**REQUIRED ACTION**
With the pictures left out, output the records below exactly.

**DATASET ENTRIES**
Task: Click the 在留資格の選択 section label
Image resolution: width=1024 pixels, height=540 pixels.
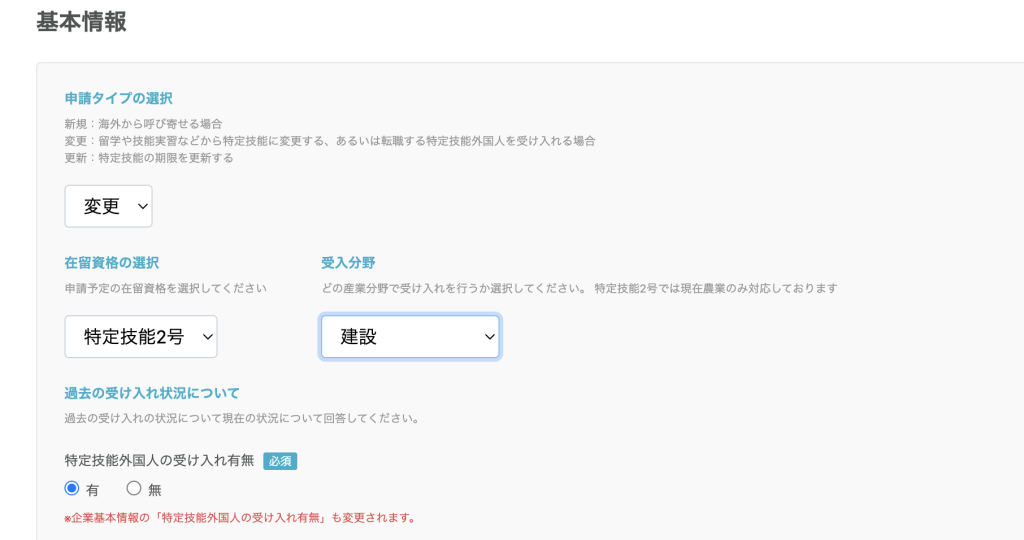Action: (x=112, y=263)
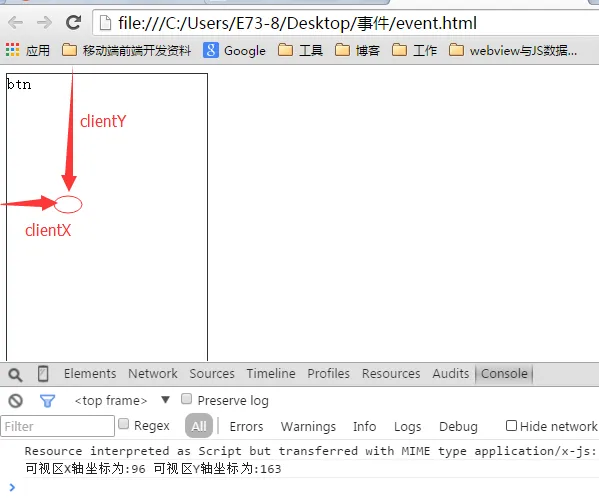The image size is (599, 498).
Task: Switch to the Elements tab
Action: click(x=90, y=374)
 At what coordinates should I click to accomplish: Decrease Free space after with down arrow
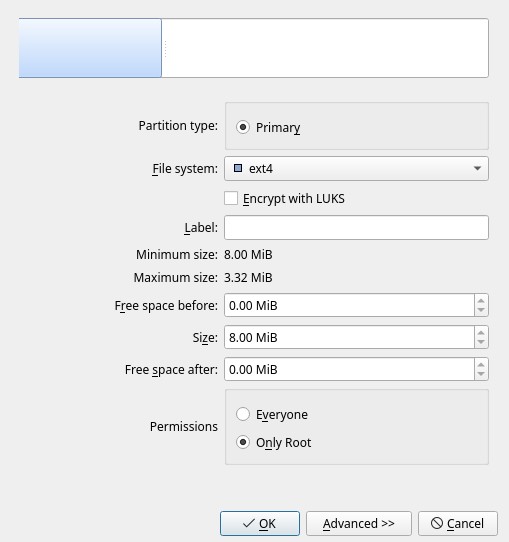click(x=481, y=374)
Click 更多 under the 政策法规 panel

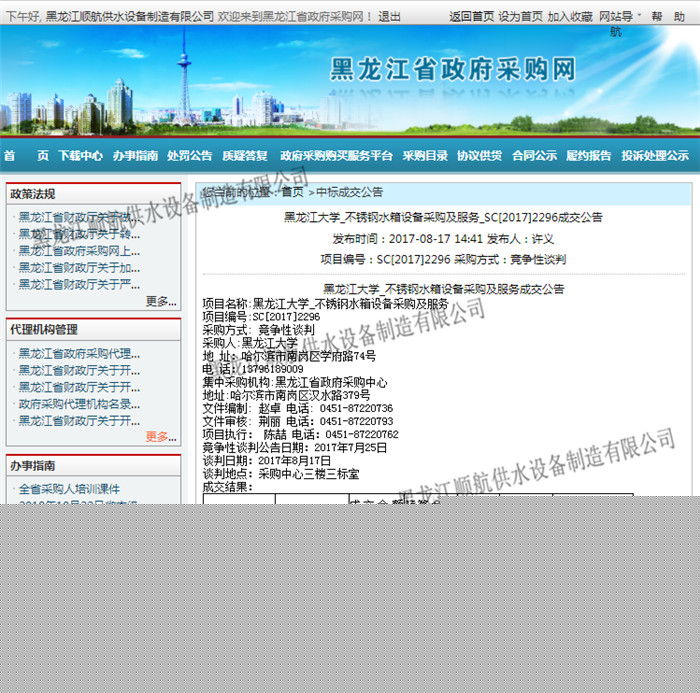(160, 301)
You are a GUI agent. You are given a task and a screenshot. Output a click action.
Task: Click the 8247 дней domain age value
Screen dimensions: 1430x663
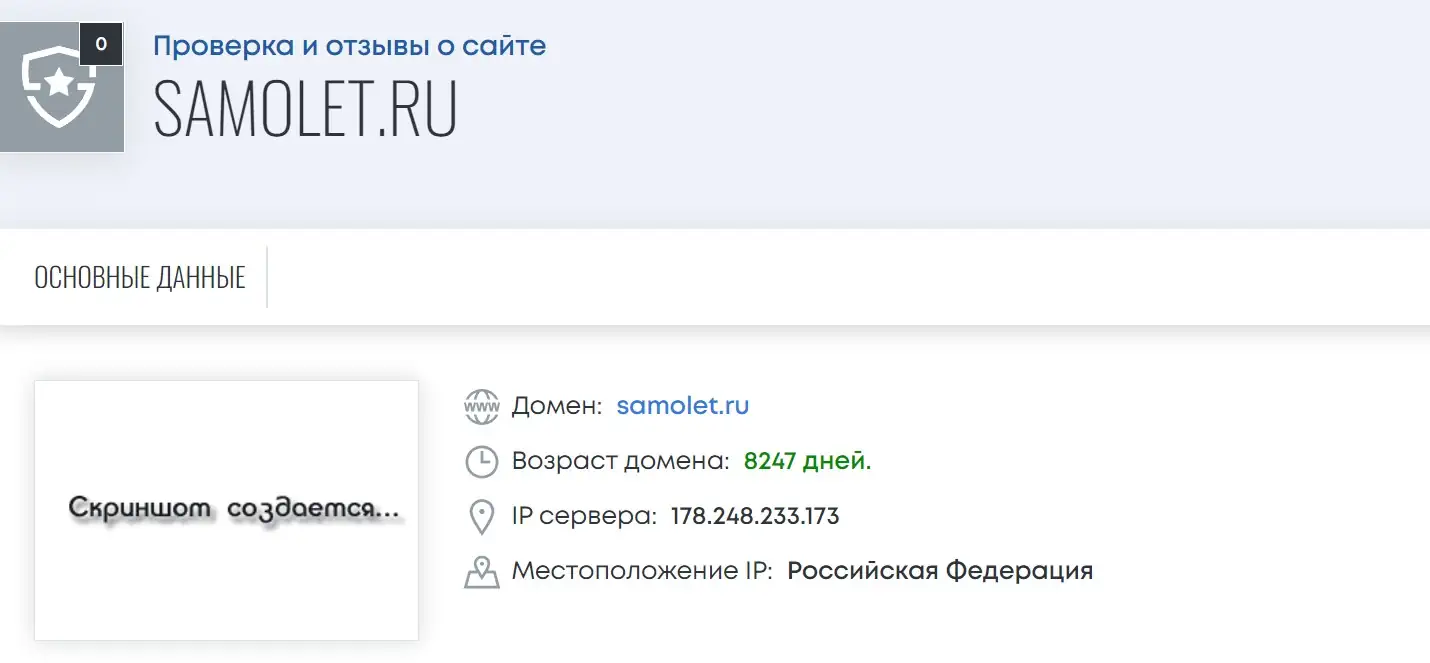click(x=808, y=462)
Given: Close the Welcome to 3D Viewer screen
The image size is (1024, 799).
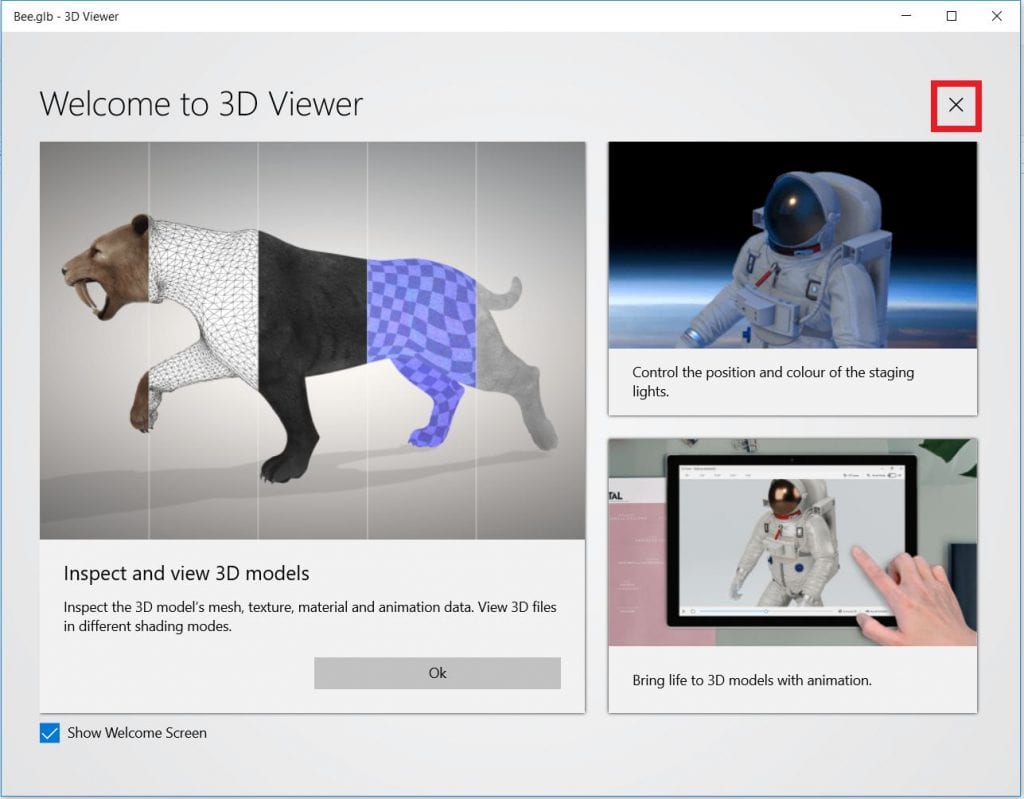Looking at the screenshot, I should [956, 105].
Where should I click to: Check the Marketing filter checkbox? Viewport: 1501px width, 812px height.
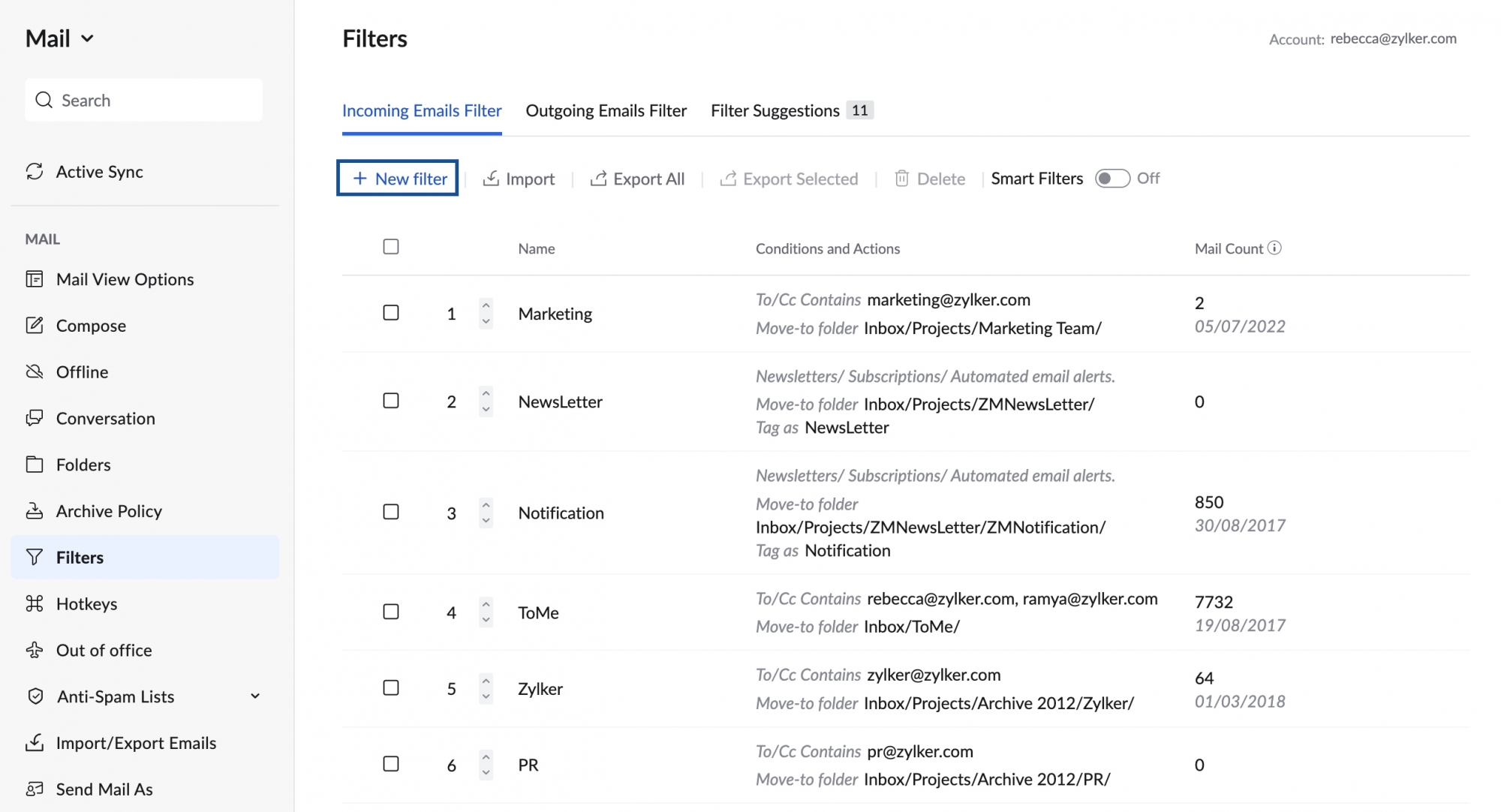tap(390, 312)
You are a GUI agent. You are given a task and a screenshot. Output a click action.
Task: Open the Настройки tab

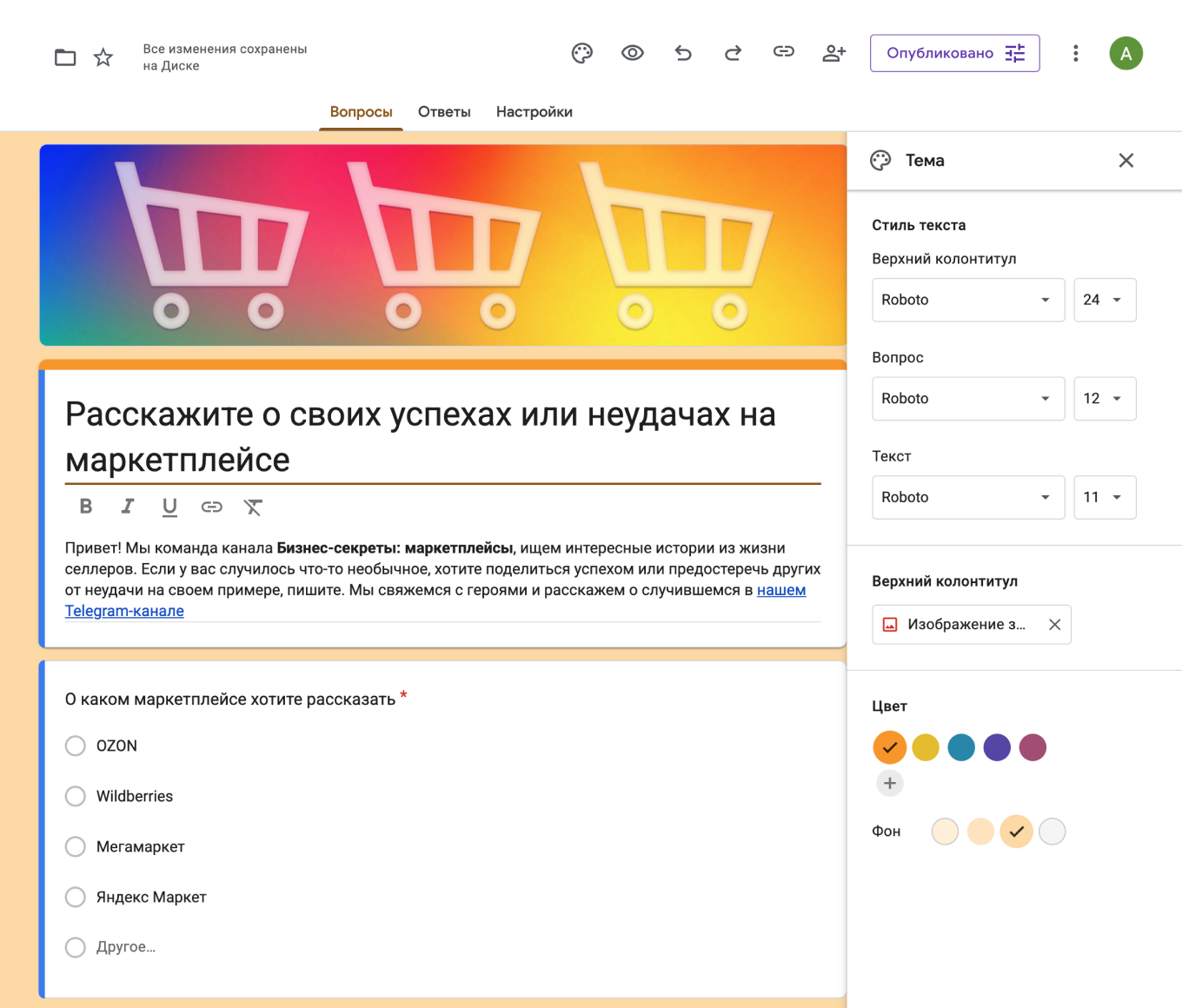[534, 111]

**EXERCISE RESPONSE**
Task: Click the 在留資格の選択 section label
Image resolution: width=1024 pixels, height=540 pixels.
Action: (x=112, y=263)
The image size is (599, 498).
Task: Switch to the Elements tab
Action: click(x=90, y=374)
 At what coordinates should I click to accomplish: Decrease Free space after with down arrow
click(x=481, y=374)
Click 更多 under the 政策法规 panel

(160, 301)
You are a GUI agent. You are given a task and a screenshot. Output a click action.
Task: Click the 8247 дней domain age value
Screen dimensions: 1430x663
click(x=808, y=462)
Given: Close the Welcome to 3D Viewer screen
The image size is (1024, 799).
Looking at the screenshot, I should [956, 105].
Where should I click to: Check the Marketing filter checkbox? Viewport: 1501px width, 812px height.
tap(390, 312)
You are a GUI agent. You are given a task and a screenshot. Output a click action.
Task: Open the Настройки tab

[534, 111]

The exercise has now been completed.